## BRANO DA LEGGERE
- - -

Si tratta di numeri reali, a dir poco allarmanti, che evidenziano, da un lato, come la carenza infermieristica nella Regione Lombardia, da strutturale quale era, è arrivata a toccare l’apice con la pandemia, sfiorando, da sola, oggi, le 10mila unità. Ma sappiamo bene che oggi, non solo in Lombardia, quello degli infermieri italiani, nel nostro Paese, è un quadro davvero desolante.
E mentre anche nelle altre nazioni come la Svizzera, l’improvvisa e virulenta emergenza sanitaria ha trasformato acque chete in acque agitate e torbide, da noi, con un mare già in tempesta prima del virus, sono arrivati cavalloni alti 10 metri che hanno letteralmente travolto imbarcazioni già in grande difficoltà.
“Ma se da un lato – esordisce Antonio De Palma, Presidente Nazionale del Nursing Up – non ci sorprende quanto accade in un territorio come la Lombardia, che ha pagato più di tutti, sin dall’inizio, lo scotto dell’emergenza sanitaria, viene naturale chiedersi quali siano, ancora oggi, le differenze così abissali che spingono tanti operatori sanitari a lasciare volontariamente le nostre strutture pubbliche e private, per decidere di mettersi in viaggio ogni giorno verso la vicina Svizzera, che a questo punto, nonostante le sue problematiche, almeno paragonata all’Italia, rappresenta una vera e propria isola felice”.

- - -

## DATI DISPONIBILI
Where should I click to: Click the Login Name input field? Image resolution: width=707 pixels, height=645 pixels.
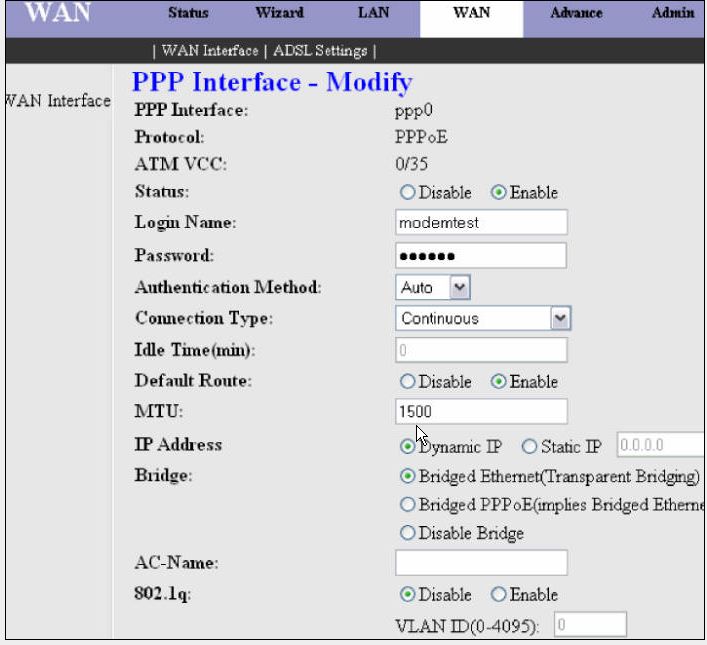481,223
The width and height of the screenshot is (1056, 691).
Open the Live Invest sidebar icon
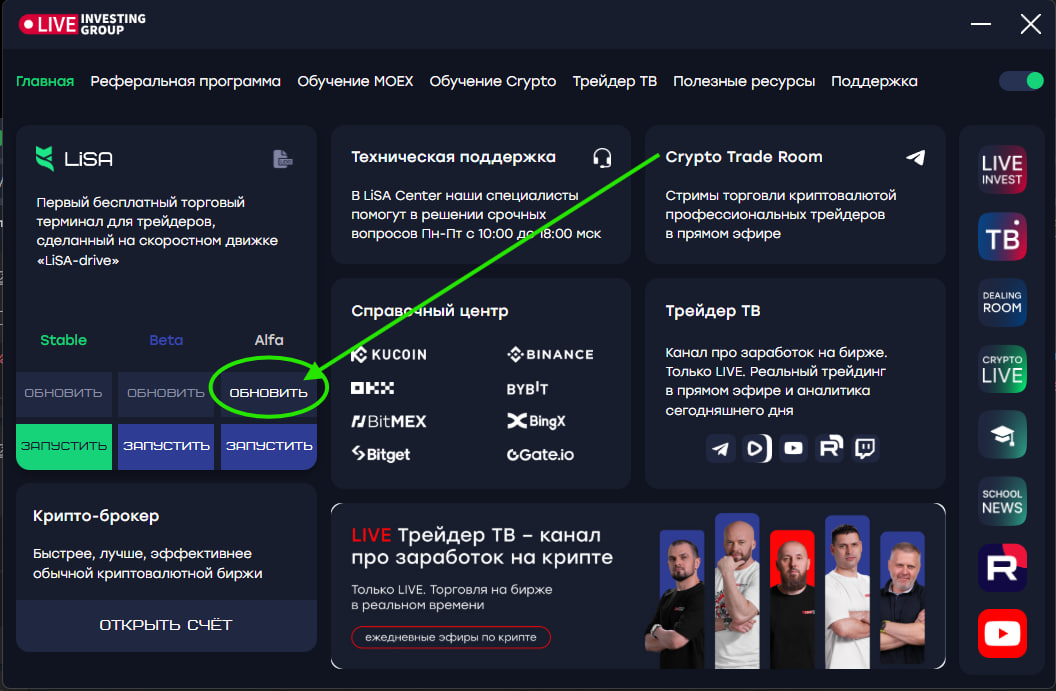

- - -

## COMPITI ED ESERCIZI
a. Elenca tutti i nomi geografici (regioni e Stati) citati nel brano sulla carenza di infermieri.
b. Rispondi a queste domande sul brano sulla carenza di infermieri:
(i) A quante unità si avvicina oggi la carenza infermieristica in Lombardia?
(ii) Quale carica ricopre Antonio De Palma?
(iii) Quanto sono alti i cavalloni dell'immagine marina usata nel brano?
c. Prosegui il brano sulla carenza di infermieri in Lombardia a partire dal punto in cui si ferma.
L'elenco riportato sopra è materiale a parte, distinto dal brano.

## LE TUE RISPOSTE
a. Lombardia, Svizzera, Italia.

b.
(i) Quasi 10mila unità.
(ii) È Presidente Nazionale del Nursing Up.
(iii) 10 metri.

c.
“Essere frontaliero, nonostante lo stress del viaggio quotidiano – continua De Palma – permette ai nostri infermieri di evitare di subire il pesante costo della vita quotidiana in Svizzera. Ma in fondo, come negare che le problematiche finiscono esattamente qui, dal momento che lo stipendio di un infermiere professionista, con pochi anni di esperienza alle spalle, in un ospedale del Ticino, si aggira intorno a poco meno di 5.200 franchi svizzeri lordi, ossia poco più di 5.060 euro lordi (a questi dobbiamo togliere le tasse che in Svizzera non sono cosa da poco)”.
“Se un infermiere italiano oggi si trasferisse in pianta stabile in Svizzera, gli rimarrebbero ogni mese per vivere circa 3.500 euro puliti, dovendo pagare anche un alloggio (che non costa poco), il che tutto sommato, rispetto ai 1.400/1.500 euro netti italiani di stipendio medio (ma con un affitto ancora da pagare ogni mese), giustificherebbe già ampiamente le ragioni di un cambiamento di vita. Figuriamoci, come nel caso degli infermieri comaschi e lecchesi, se si tratta di viaggiare ed evitare quindi tutti i costi di un percorso di vita quotidiano in terra elvetica”.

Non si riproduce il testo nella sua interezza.